In class we encountered and investigated lingual music, verbivocovisual expression or extended technique. Though it carries many definitions and a wide range of stylistic applications and compositional techniques, the common focus is on the human voice. Very experimental, often meticulously structured vocal exercises; examining and breaking down the core of language. Vocalising in this way is something I feel very conflicted about. Taste is often, maybe necessarily, separated from learning when a new art practice is introduced. While I am undeniably interested in the concept of voice-as-instrument, (especially the extremity and range of vocals across various metal and experimental music sub-genres and how they came to be) instinctually I cringe at the execution of many lingual music or verbivocovisually expressed sound artworks. Taken superficially, the trilling, childlike, sound effect-adjacent performances of Lily Greenham or Maggie Nichols struck me as indulgent and mildly embarrassing. Perhaps its freeform alienness is so radical and confrontational and often delivered with such fervour, that it badly shocks my base, monkey-brained perceptions of quote-unquote ‘acceptable’ social behaviour. I’m partly ashamed of my reaction, but it’s important that both intellectual and emotional responses hold equal and honest status. These are challenging works, and they really test me.
Of all the artists I encountered, I find Meredith Monk to be the most interesting; her angular interplays with other singers and minimalist instrumentation are always engaging, evolving through shape and structures, playful with phasing. I was almost worried that my view of her was spoiled by a certain Red Letter Media skit dunking on the deeply weird ‘Turtle Dreams’ from 1983 I saw years ago, but upon further study I find her admirable and ambitious, almost maximalist among her peers.

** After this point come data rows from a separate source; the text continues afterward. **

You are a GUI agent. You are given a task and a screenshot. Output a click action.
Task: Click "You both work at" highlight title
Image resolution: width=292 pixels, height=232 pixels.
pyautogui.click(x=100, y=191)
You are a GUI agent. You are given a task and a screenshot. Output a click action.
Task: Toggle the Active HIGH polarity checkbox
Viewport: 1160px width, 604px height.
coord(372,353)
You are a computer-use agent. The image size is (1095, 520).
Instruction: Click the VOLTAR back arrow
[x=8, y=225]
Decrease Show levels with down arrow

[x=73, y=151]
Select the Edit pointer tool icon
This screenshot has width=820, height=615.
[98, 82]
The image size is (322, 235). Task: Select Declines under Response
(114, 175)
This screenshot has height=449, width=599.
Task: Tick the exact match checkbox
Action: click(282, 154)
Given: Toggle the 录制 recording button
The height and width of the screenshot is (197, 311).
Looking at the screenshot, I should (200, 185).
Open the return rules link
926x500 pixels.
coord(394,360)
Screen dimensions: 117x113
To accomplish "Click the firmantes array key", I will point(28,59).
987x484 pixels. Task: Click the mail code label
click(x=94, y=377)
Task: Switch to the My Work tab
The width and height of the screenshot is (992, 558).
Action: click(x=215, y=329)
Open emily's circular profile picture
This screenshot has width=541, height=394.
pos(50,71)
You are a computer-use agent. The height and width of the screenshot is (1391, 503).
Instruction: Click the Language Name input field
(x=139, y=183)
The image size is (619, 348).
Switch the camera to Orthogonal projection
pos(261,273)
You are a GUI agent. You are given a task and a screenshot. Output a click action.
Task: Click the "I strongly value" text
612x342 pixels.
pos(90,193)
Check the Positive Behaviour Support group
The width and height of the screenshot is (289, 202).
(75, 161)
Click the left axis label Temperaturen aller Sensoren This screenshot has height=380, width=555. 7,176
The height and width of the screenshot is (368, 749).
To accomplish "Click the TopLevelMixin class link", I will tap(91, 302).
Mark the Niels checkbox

I was raised a somewhat alienated Christian, and have unfortunately borne witness to the incontrovertible power many creepy pastors have when they speak. I’ve been stranded in crowds moved to speaking in tongues. So while my very initial reaction is to laugh when I was confronted by lingual music, I flashed back to the scary conviction with which suspect faith leaders bark and babble and flail as they talk. I shocked myself a little making this connection as we walked around in class, slowly repeating our mantras until they sounded like zombified glossolalia. I had been there before, and I met the same uneasy meld of amusement and fear in lingual music.